Maelstrom in Ertrog and Yeats


In 1976 McLuhan wrote a short commentary (‘Spiral — Man as the Medium’) to the film, Spiral, of his friend, Sorel Etrog.1 In it he reverted once again to some of his favorite images, the spiral or maelstrom, and the labyrinth:

The film Spiral (…) presents the oscillation of two simultaneous and complementary cones or spirals, constituting the synchronique worlds of birth and death. Spiral is not a diachronique or lineal structure, but a synchronique and contrapuntal interplay in a resonating structure whose centre is everywhere and whose circumference is nowhere. The opening [of the film] is a labyrinthine highway and the ambivalent and parallel ambulances set birth and death on wheels. In the interval between time, the preserver, and time, the destroyer, is the creative interval which constitutes both continuity and arrest, both real and imaginary. By grounding his work in the archetype of the spiral, Etrog awakens echoes of the spiral archetype in some of the most celebrated artists of our time. Yeats [for example] explained the process of this unending form of experience…

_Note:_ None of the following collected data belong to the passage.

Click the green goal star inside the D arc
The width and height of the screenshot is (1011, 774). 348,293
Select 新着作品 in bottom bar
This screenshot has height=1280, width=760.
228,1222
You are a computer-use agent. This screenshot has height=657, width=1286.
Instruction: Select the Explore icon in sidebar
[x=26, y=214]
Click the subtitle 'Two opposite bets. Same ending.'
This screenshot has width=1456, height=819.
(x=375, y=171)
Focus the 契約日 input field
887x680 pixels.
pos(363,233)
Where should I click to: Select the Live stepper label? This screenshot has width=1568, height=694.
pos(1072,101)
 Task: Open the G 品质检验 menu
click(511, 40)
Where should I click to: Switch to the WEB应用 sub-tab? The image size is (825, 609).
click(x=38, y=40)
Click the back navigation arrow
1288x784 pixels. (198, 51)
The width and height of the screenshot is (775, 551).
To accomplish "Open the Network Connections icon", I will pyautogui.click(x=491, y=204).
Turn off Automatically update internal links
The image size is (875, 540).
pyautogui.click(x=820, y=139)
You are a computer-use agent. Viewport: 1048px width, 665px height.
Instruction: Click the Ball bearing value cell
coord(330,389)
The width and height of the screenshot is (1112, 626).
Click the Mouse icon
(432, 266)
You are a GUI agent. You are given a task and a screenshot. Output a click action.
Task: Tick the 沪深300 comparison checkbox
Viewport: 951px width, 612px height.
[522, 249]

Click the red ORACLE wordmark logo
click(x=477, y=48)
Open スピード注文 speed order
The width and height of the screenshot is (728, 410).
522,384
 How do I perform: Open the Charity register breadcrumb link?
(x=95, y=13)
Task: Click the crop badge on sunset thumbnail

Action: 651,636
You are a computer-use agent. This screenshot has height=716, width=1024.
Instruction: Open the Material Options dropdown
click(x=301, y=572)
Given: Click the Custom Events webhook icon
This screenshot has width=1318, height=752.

Elsewhere McLuhan explicitly mentioned “the interlocking cones and gyres of Yeats’ vision” (‘Discontinuity and Communication in Literature’, 1970) and in Take Today, on its key page 22, he cited Yeats from The Second Coming:

Turning and turning in the widening gyre
The falcon cannot hear the falconer;
Things fall apart; the centre cannot hold;
Mere anarchy is loosed upon the world,
The blood-dimmed tide is loosed, and everywhere
The ceremony of innocence is drowned…



  1. The commentary appeared posthumously in the 1987 book, Images from the Film Spiral.